- [Task objective] Take the listing below and print exactly the lines starting at the line containing "Image resolution: width=699" and ending at the line containing "This screenshot has width=820, height=830.", both ends included, and no others.

[Opening Supplied information section]

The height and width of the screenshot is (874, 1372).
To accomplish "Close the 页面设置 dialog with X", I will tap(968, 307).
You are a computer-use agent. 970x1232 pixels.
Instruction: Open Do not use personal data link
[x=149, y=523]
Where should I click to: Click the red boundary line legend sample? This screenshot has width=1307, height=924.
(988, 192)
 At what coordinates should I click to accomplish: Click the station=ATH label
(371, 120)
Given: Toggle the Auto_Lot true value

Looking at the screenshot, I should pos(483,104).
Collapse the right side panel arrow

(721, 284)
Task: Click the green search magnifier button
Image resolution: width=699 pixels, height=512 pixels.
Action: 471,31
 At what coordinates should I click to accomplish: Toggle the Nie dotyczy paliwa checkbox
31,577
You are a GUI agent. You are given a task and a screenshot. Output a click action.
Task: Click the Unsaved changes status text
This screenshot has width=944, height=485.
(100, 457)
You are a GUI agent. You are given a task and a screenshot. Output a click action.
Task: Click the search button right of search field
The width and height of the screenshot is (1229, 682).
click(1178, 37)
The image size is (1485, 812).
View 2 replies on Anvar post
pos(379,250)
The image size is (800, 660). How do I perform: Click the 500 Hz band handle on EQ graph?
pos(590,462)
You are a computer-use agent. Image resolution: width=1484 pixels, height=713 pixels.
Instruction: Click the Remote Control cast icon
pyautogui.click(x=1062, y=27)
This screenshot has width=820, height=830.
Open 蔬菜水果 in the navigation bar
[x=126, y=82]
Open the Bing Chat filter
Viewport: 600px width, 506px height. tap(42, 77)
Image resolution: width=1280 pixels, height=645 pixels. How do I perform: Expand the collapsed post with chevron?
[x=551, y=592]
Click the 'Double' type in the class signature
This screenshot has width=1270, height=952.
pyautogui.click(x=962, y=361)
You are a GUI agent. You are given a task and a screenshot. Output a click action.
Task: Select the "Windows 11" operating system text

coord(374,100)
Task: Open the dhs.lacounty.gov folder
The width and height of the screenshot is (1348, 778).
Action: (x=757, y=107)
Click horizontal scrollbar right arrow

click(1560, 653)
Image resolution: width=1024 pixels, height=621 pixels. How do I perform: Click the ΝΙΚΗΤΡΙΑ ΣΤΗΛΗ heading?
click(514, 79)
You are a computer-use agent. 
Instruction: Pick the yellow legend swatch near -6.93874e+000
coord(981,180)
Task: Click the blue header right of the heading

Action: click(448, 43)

[Closing Supplied information section]

- [Finished task]
Image resolution: width=699 pixels, height=512 pixels.
Action: 471,31
 At what coordinates should I click to accomplish: Toggle the Nie dotyczy paliwa checkbox
31,577
You are a GUI agent. You are given a task and a screenshot. Output a click action.
Task: Click the Unsaved changes status text
This screenshot has width=944, height=485.
(100, 457)
You are a GUI agent. You are given a task and a screenshot. Output a click action.
Task: Click the search button right of search field
The width and height of the screenshot is (1229, 682).
click(1178, 37)
The image size is (1485, 812).
View 2 replies on Anvar post
pos(379,250)
The image size is (800, 660). How do I perform: Click the 500 Hz band handle on EQ graph?
pos(590,462)
You are a computer-use agent. Image resolution: width=1484 pixels, height=713 pixels.
Instruction: Click the Remote Control cast icon
pyautogui.click(x=1062, y=27)
This screenshot has width=820, height=830.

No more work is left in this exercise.